I have thought about putting together an app to crowd-tag historic PPR data with eircodes by hand, but laziness and procrastination have stymied progress.

Presumably the PPR people will be doing this for new transactions at some point…?


#22

Don’t hold your breath. The PPR is dependent on Revenue e-Stamping. I think they’ve finally realised that people are deliberately obfuscating their addresses on the PPR so their self-service system now gets you to provide an address id instead of typing it yourself. Unfortunately Revenue are using their own internal LPT id … might be useful if we could get our hand on that catalog.


#23

v0.2 now up. Now works on Firefox and Chrome. Should be at least viewable in Safari but may be some sizing bugs. (Would appreciate if someone would check it out on Safari on Mac to see if it differs from iPad). Doesn’t work on MS Edge or IE. Map text and tooltips are next. Comments, suggestions and bug reports welcome.

Click the image.
i.imgur.com/3JKspDF.png?1

EDIT: Code, resources and data here.


#24

Very good, really like this.

So the actual figures for the square footage per area/region are coming in the next version of the map?


#25

Yes (if I can figure out the bugs in browser SVG implementations) , but they will be the same as you can already see on the “Tabular” view.


#26

Tabular…now why didn’t I click on that!
Thanks


#27

:smiley: I might make the Tabular view the default one in future.


#28

Hey all – I’m the author of daftdrop.com, and I have all daft.ie property info since 2011, including price changes, GPS co-ords! Have any use for the data? I don’t store stuff like square footage or estate agents, however…


#29

Could be interesting to lob it onto some sort of heat map at a more granular level than the county data I have. How big is the data and do you mind sharing it?


#30

Hey credmond, does your data table have a direct link to the daft entry?
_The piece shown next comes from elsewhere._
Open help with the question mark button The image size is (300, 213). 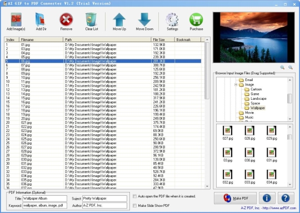click(286, 198)
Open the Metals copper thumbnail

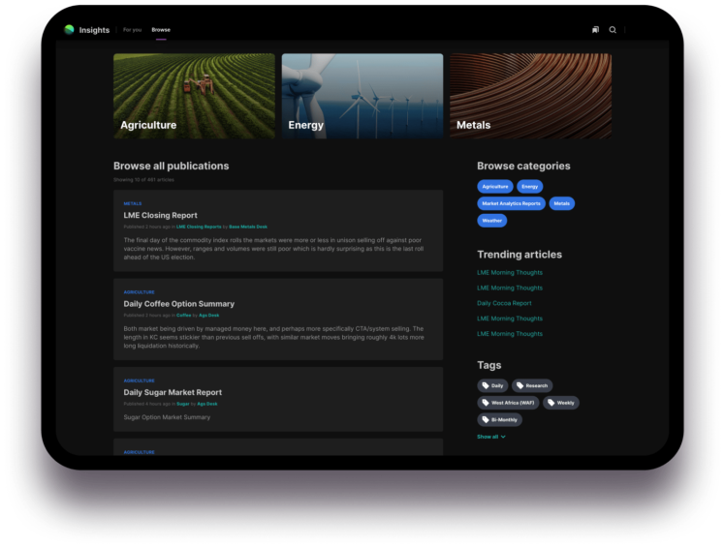tap(531, 96)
I’m pretty much done scraping the PPR for Dublin 2015 and matching it against electoral area which makes some nice mean price and turnover charts but square footage for each property is the next challenge. A list of links to daft entries might do it but I have a few other ideas if that doesn’t work.


#31

Was just logging on to my LPT account - Revenue is storing the Eircode now as well. Not sure if for all properties, but the data is there in any case - don’t know if it is send to the PPR though.


#32

So this is Dublin’s housing market in 2015

There were 15205 houses sold in Dublin during that time period (PPR) and I managed to map 88% of them which are represented on these two charts.


#33

That’s brilliant jess. How did you parse the addresses to get the breakdown by ED?


#34

I use R which is good for this sort of thing. Learnt it as part of my PhD.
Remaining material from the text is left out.